Les paroles décrivent une journée idyllique au bord de la mer à Tel Aviv, quand soudain un missile atterrit, suivi d'un éléphant. Le texte Sasson-Bashari est assez politiques avec des «assez de guerres»  «'un désir de changement et de croissance».

Le travail sérieux sur Falafel Pop a évolué durant ces  quelques années.

Sasson, qui est également une force majeure sur la scène jazz locale, dit que c'est un processus croissant pour toutes les parties concernées.
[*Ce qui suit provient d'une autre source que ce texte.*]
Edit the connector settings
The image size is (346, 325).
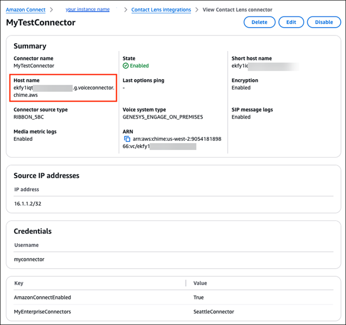point(291,22)
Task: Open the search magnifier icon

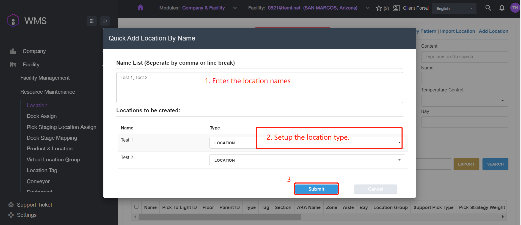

«J'écoute le premier album et je pense parfois que nous étions tellement plus naïfs à l'époque. Attention, je vais probablement revenir sur cet album quelques années plus tard et trouver toutes sortes de choses que j'aurais pu faire différemment », dit-il en riant. «C'est un processus.»

L'odyssée vers l'excellence créative se poursuit. «Je m'efforce de comprendre le tout», observe-t-il avec un peu d'énigme. «Nous travaillons tous sur une base, des phrases musicales, des phrases, etc. Nous recherchons tous la vérité. »

À la fin de la journée, Sasson aimerait que nous écoutions sa «vérité» et sourions. «Je veux profiter de mon voyage et faire participer tout le monde. J'espère que nous pourrons bientôt montrer aux gens ce que nous avons fait, en direct.»